:: DATA PROVIDED ::

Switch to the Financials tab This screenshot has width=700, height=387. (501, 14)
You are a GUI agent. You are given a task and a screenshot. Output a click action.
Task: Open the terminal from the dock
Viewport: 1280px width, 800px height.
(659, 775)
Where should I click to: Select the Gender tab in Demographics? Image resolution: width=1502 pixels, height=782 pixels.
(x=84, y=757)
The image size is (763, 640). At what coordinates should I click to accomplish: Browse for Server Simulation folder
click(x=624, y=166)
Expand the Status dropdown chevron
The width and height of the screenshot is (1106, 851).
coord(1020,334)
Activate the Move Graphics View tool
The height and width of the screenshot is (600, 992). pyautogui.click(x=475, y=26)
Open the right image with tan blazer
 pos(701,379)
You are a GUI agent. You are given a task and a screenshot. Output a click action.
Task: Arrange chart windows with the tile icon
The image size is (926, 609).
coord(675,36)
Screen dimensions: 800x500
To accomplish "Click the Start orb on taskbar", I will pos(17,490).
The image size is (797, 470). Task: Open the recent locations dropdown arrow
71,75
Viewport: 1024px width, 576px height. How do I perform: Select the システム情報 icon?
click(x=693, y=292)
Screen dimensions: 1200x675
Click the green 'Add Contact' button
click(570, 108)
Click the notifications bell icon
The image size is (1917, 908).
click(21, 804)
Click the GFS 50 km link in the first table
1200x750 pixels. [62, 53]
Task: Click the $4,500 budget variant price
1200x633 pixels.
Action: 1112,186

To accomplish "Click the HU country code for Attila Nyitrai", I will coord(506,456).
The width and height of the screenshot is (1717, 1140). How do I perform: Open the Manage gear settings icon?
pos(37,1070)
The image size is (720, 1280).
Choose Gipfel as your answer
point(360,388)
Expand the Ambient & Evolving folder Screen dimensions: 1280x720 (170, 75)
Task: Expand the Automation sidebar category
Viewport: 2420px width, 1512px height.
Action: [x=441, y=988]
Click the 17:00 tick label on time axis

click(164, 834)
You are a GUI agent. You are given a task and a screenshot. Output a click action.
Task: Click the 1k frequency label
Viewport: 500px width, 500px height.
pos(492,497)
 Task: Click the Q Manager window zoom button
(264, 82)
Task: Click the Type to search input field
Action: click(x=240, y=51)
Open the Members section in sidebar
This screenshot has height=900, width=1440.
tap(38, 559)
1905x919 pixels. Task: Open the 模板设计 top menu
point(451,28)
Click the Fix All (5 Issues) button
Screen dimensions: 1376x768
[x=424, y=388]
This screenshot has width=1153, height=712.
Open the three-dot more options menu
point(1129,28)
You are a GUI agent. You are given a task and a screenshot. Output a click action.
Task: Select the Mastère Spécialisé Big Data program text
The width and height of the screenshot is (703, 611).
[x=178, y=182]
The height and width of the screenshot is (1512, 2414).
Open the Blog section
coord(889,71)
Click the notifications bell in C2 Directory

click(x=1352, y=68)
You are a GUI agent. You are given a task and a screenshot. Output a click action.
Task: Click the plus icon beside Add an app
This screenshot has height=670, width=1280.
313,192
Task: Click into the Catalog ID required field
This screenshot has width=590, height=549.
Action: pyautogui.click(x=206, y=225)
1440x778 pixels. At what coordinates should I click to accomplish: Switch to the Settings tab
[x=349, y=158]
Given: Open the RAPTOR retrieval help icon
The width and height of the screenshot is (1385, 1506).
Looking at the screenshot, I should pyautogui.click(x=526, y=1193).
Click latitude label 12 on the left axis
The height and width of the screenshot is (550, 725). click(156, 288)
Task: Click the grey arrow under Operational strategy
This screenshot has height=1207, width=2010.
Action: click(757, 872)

:::

# TASK DETAILS
Your task is to restate, word for word, the line with "Given: Open the RAPTOR retrieval help icon" and all lines after it, ending with the last line of the data.

# TASK SOLUTION
Given: Open the RAPTOR retrieval help icon
The width and height of the screenshot is (1385, 1506).
Looking at the screenshot, I should pyautogui.click(x=526, y=1193).
Click latitude label 12 on the left axis
The height and width of the screenshot is (550, 725). click(156, 288)
Task: Click the grey arrow under Operational strategy
This screenshot has height=1207, width=2010.
Action: click(757, 872)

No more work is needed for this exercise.